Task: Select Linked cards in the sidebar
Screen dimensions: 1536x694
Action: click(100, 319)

....................

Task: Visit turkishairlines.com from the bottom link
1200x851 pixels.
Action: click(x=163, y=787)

....................

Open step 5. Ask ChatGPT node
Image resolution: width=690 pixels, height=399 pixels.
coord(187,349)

....................

## What the task requires
Convert the lines of the records between the one containing "Open step 5. Ask ChatGPT node" and the one containing "coord(187,349)", inclusive, into a numbered list, leaving out any blank lines.

## Task solution
1. Open step 5. Ask ChatGPT node
2. Image resolution: width=690 pixels, height=399 pixels.
3. coord(187,349)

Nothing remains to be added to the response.